As you might have noticed, Ibn Qayyim’s book on Prophetic Medicine is one of the oft-repeated references used on this website. In this post, I will present a short introduction to this invaluable book for English readers.
Ibn Qayyim (Muhammad b. Abu Bakr al-Dimishqi) was born in 691 AH in Damascus which was a centre of knowledge and period of great reformation and revival. Ibn Qayyim was the closest disciple of Shaykh al-Islam Ibn Taymiyyah and was even imprisoned with him during his final trial at the hands of his opponents. He was freed after Ibn Taymiyyah’s death and worked tirelessly in defending his shaykh and spreading his unpublished works. Ibn Qayyim also studied under the author of another famous work on Prophetic Medicine, al-Hafiz al-Dhahabi. Ibn Qayyim was a tremendous scholar in his right and authored numerous works, many of which are studied to this day. He died in the year 751 AH.
Many people are surprised to find out that Ibn Qayyim never wrote an independent book on Prophetic Medicine. The book which is commonly published as Tibb al-Nabawi or Prophetic Medicine (or even Medicine of the Prophet) by the author is in fact a portion of a larger book on the Prophetic Biography called Zad al-Ma’ad (Provisions of the Hereafter) which the author wrote from memory during his Hajj journey. The book in Arabic is published in several volumes and one of the finest prints is edited by the late Shaykh Shu’ayb al-Arna’ut in six volumes and is published by Al-Resalah Publishers; the section on Prophetic Medicine is found in the fourth volume and is 408 pages including the appendices. Due to its importance, dozens of publishers have printed the section on Prophetic Medicine as an independent book and thus, it has earned its famous title.
From a religious point of view, the book contains important lessons on spiritual diseases and their cures. From a medical perspective, the book is a valuable reference for Eastern holistic treatments as understood during the medieval period.
There are several translations of the book, the finest of which is the edition translated by Penelope Johnstone and printed by the Islamic Text Society under the title Medicine of the Prophet (click here to purchase); the merit of this translation is that it is academic and accurate. The book is completely in English, and would have been more valuable if the Quran and hadith were also included in their original Arabic.

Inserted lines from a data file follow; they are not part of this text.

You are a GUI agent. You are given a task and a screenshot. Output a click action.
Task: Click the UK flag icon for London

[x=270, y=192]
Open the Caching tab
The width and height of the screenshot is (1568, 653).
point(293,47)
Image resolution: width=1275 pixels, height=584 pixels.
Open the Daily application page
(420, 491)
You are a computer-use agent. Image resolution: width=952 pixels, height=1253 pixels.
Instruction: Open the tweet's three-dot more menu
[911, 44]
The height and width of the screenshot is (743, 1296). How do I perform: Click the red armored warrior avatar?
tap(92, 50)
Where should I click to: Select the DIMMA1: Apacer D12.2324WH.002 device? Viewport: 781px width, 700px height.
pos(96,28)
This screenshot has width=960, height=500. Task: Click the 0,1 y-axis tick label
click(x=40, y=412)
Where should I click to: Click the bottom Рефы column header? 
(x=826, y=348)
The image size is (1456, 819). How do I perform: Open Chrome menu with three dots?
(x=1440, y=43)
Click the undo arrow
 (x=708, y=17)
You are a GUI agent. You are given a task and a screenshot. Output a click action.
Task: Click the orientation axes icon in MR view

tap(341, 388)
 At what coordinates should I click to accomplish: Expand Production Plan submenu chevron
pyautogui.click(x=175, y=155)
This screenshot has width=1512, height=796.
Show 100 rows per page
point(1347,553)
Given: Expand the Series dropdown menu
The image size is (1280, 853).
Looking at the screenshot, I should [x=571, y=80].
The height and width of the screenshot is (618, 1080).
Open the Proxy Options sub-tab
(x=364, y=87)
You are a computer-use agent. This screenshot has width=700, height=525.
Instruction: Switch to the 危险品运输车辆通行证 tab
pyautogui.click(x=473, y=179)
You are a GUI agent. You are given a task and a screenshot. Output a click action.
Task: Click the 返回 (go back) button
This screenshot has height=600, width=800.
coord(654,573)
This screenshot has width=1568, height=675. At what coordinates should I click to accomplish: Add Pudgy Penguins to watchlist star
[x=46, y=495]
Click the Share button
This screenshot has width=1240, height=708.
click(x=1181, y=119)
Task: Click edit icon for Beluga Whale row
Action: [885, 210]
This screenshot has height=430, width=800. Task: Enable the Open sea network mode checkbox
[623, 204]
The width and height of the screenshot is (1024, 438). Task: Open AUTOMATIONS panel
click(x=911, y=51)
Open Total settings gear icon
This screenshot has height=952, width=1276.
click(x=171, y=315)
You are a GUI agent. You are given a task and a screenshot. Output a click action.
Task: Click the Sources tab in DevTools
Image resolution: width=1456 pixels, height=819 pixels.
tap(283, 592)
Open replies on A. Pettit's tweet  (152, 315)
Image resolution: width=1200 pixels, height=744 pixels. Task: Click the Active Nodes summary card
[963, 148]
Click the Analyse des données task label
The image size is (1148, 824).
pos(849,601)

Another notable edition is The Medicine of the Prophet by Darussalam which has recently been published with pictorial references for some of the medicines mentioned in the book.
Unfortunately, none of the editions in English include a critical review of the hadiths included in the book; the weak hadith have not been pointed out, however, we hope to list them over time on this website. A critical edition is much needed in the English language which would not only analyse the evidences for strength but also weigh the medieval theories on medicine with modern findings. Perhaps a reader of this article will take this task on and benefit us all!